However, because of lacking knowledge and
inaccurate tools the results of the distillation was
rarely the same. Sometimes the end product
turned out too weak, sometimes too strong, and
sometimes it even had a harmful influence on
the drinker’s health, leaving them with not only a
big head ache but with blindness. In the 16th and
17th centuries distilling went through numerous
advances that helped make distilling what it is today.
In about the 16th century whisky became very
popular and was deeply woven with Scottish
life. In the beginning of 17th century the ever
growing popularity eventually attracted the
Scottish parliament to get their fingers in the pie
and thereby introduced a taxation system on malt
and the end products. This forced distillers, who
could not afford the tax, to produce their beloved
product in secrecy and away from the public eye
– the mysterious and almost romantic period of
the illicit distilling and smuggling of whisky began.

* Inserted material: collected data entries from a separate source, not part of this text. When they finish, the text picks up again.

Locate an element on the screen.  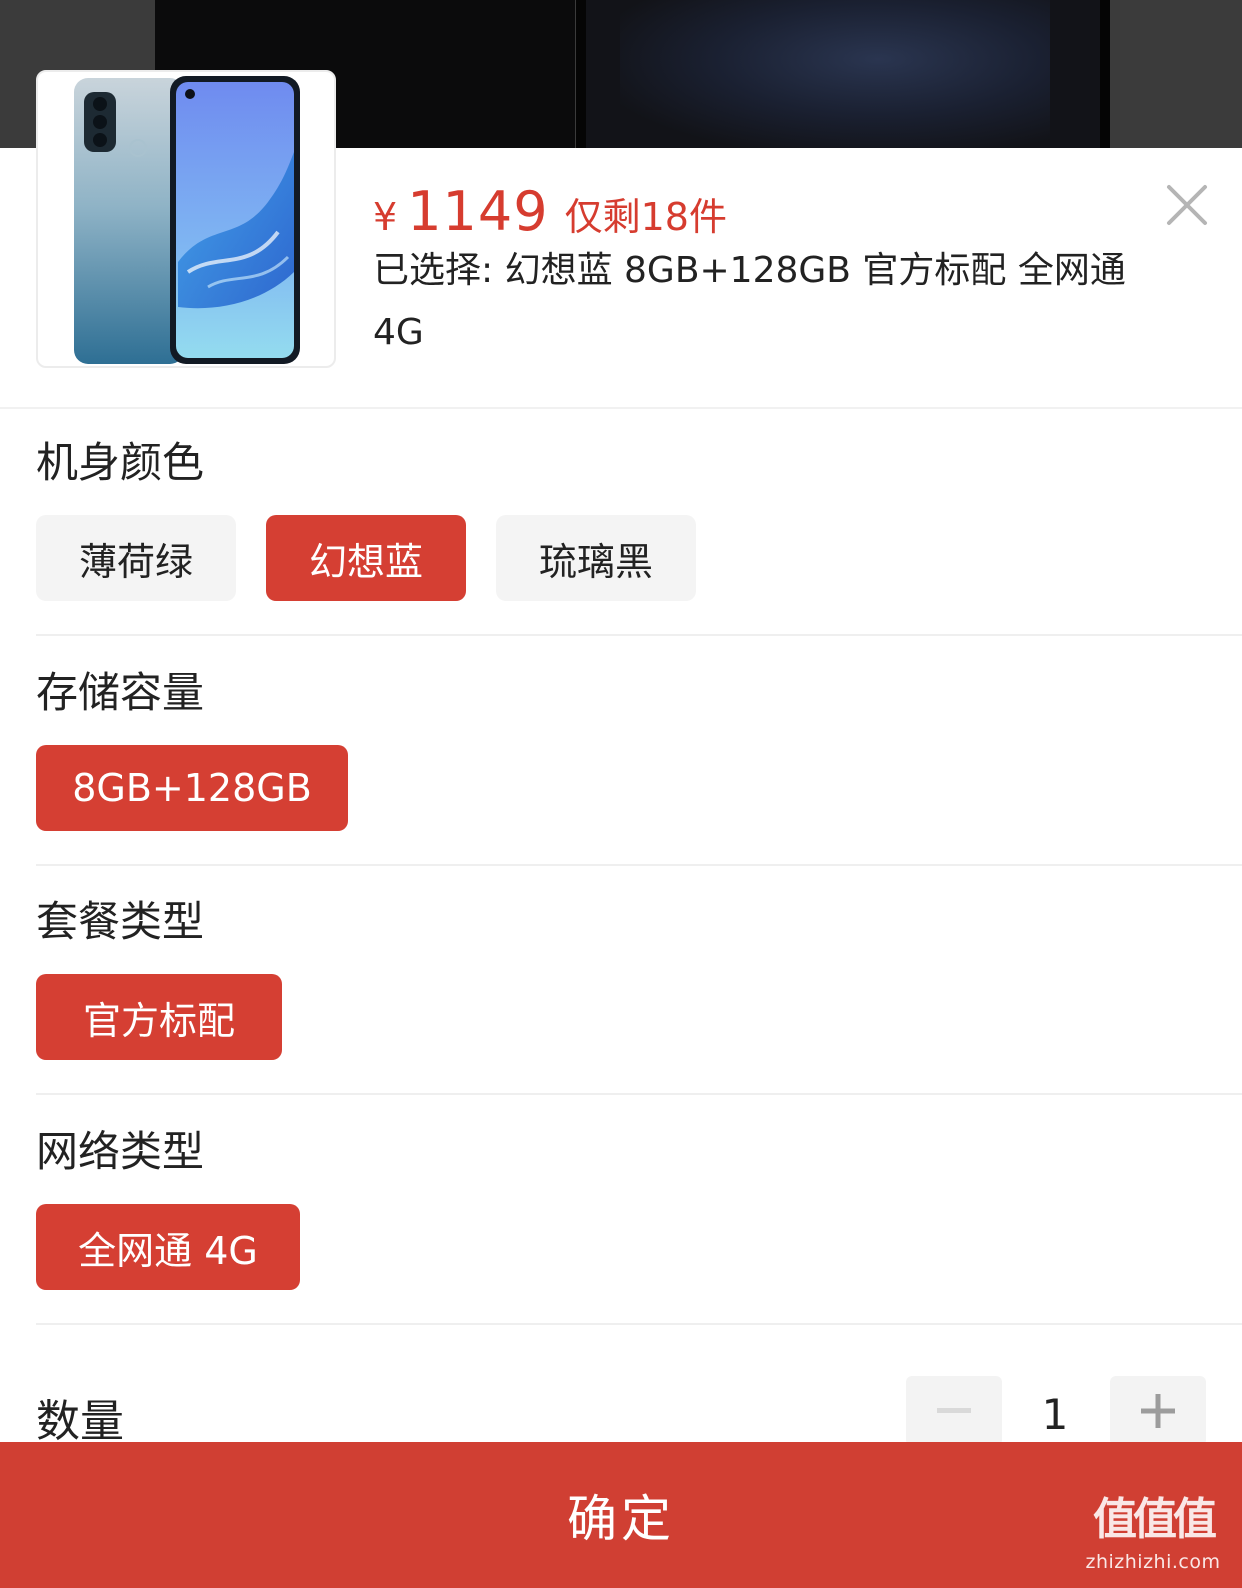
network-group: 网络类型 全网通 4G is located at coordinates (639, 1206).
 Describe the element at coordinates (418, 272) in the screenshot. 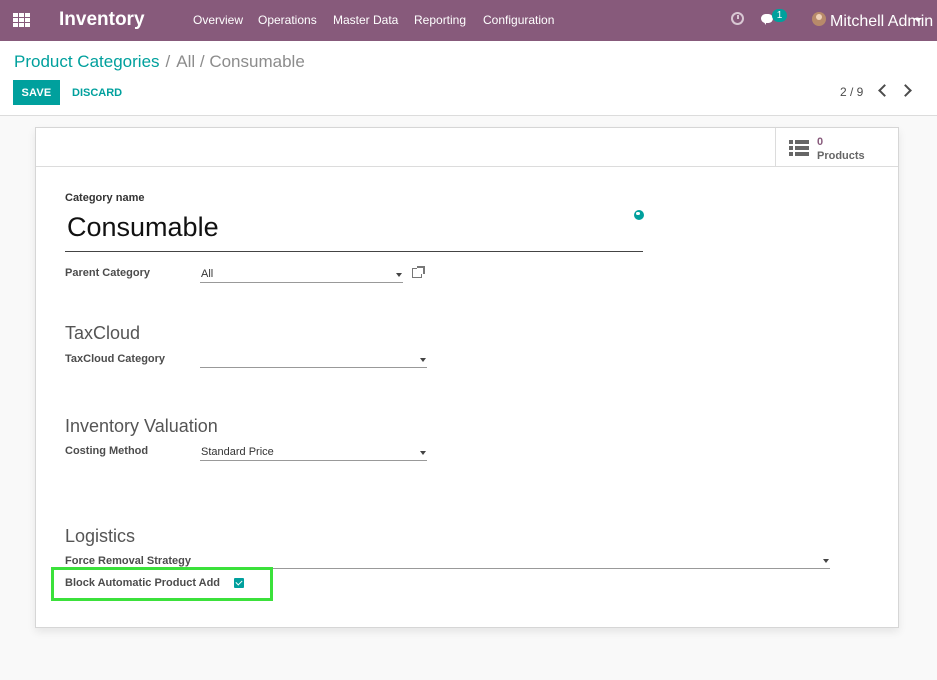

I see `external-link-icon` at that location.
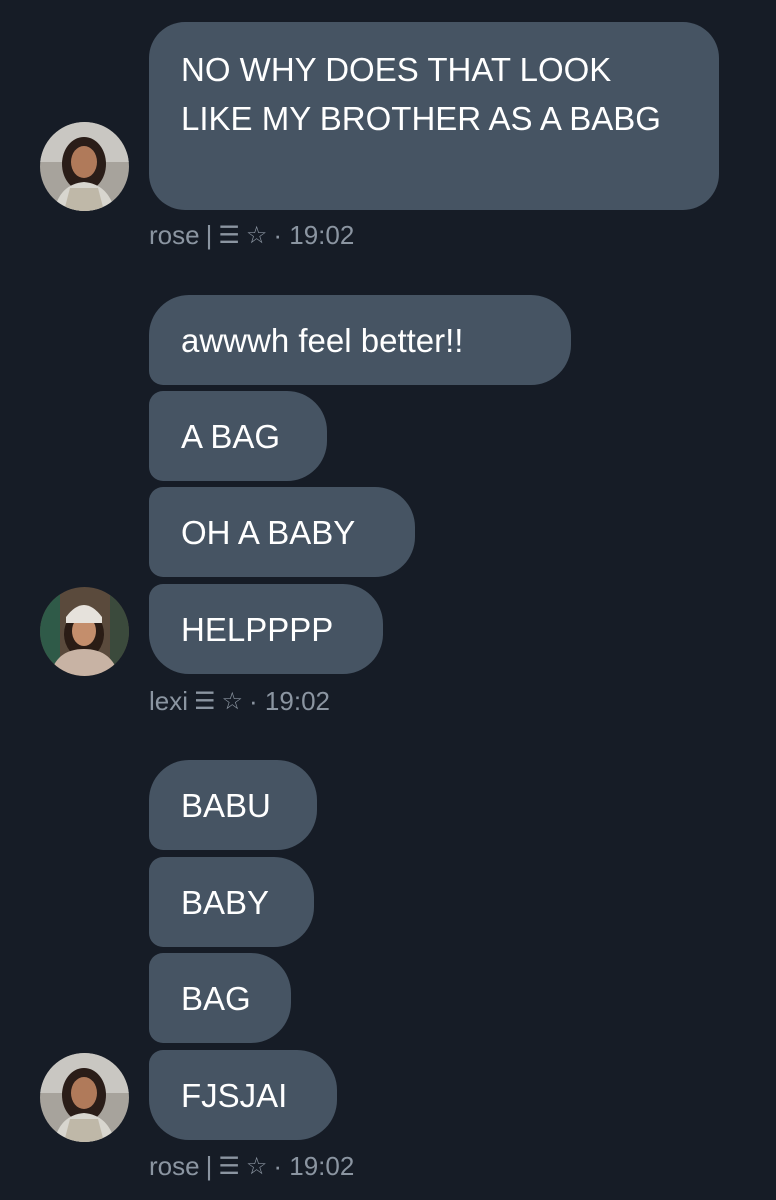 The height and width of the screenshot is (1200, 776). I want to click on message-bubble: FJSJAI, so click(243, 1095).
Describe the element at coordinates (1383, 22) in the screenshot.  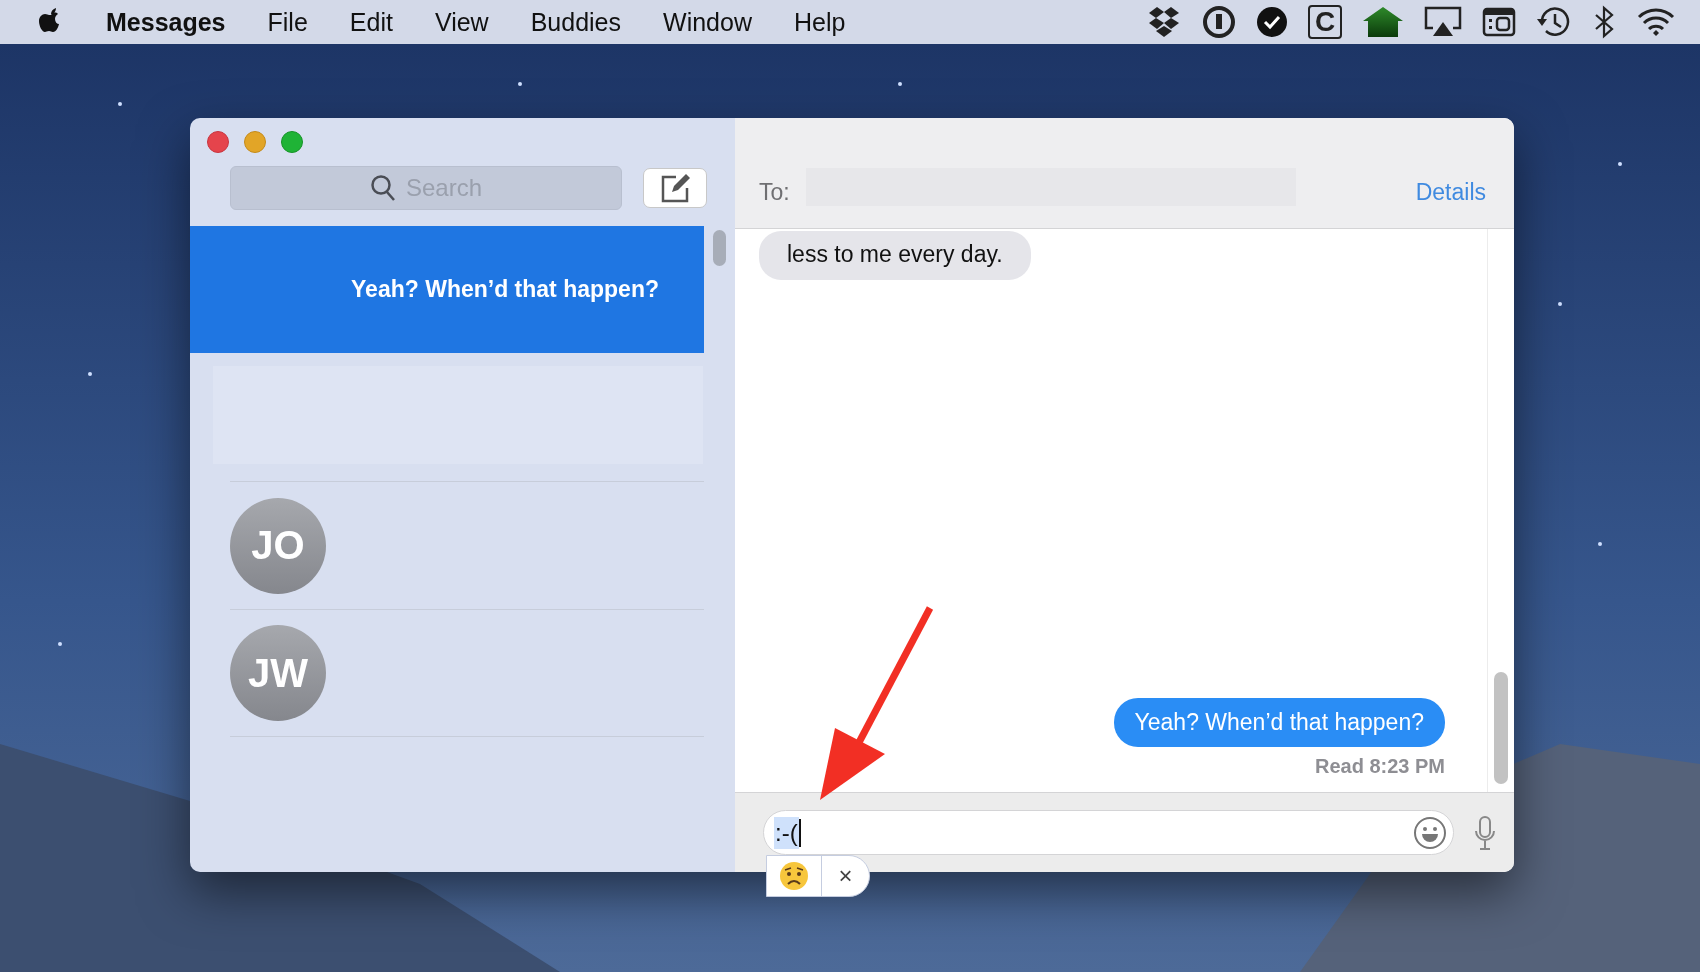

To fight this illegal activity, the council employed a
special force: the excise men. These were the men
who searched for the smugglers and the distillers
who weren’t paying tax and often bloody skirmishes
took place in an attempt to settle the problem.
Soon smuggling became a highly developed art
form, smugglers were using anything they could to
conceal their product and transport it unnoticed.
They even developed techniques and an information
network to warn people of the approaching excise
men. Smuggling went on for about 150 years.
It was only in 1823 that the Duke of Gordon proposed
to the House of Lords that the government could
make more profit if whisky was produced legally. So,
a new law was introduced, demanding that distillers
had to pay a £10 licence fee as a set payment per
gallon of whisky. Almost instantly smuggling died
down completely. Today the Scottish Single Malts
and Blended Whiskies have fans and admirers around
the globe.
How is it made?
Malt Whisky is made from three ingredients;
barley, water and yeast. The following describes
the basic traditional process of making whisky.
The malting process begins as the barley is soaked in
water for two-three days in steep tanks. The soaking
increases the moisture content of the grains which in
turn triggers the germination process. The barley is
then moved to a malting facility (e.g. a malting floor
or a drum malting) where the germination continues.
The purpose of the malting is to convert the starch in
the grains into fermentable sugars which will feed the
yeast during the fermentation stage. Heat is produced
during the germination so it is important to turn the
barley continuously to keep the temperature even. If
the temperature rises above 22°C the grains will die
and the process of converting the starch into sugar
will be halted. In a traditional malting floor the barley
is turned by hand with wooden shovels called ‘shiels’.
After the germination is completed it is necessary
to prevent the grain from developing further,
thereby using up its food supply (the fermentable
sugars). This is accomplished in a kiln where the
malt is dried to remove enough moisture from
each grain so that further growth is halted.
A kiln is a two-storey building where the upper
floor is perforated to allow hot air to pass through
from below. The lower floor contains a furnace
where bricks of peat are burned to generate heat
and smoke. The heat and smoke rise through the
perforations and dry the green malt. It is during this
stage that the malt gains its characteristic ‘peat-reek’.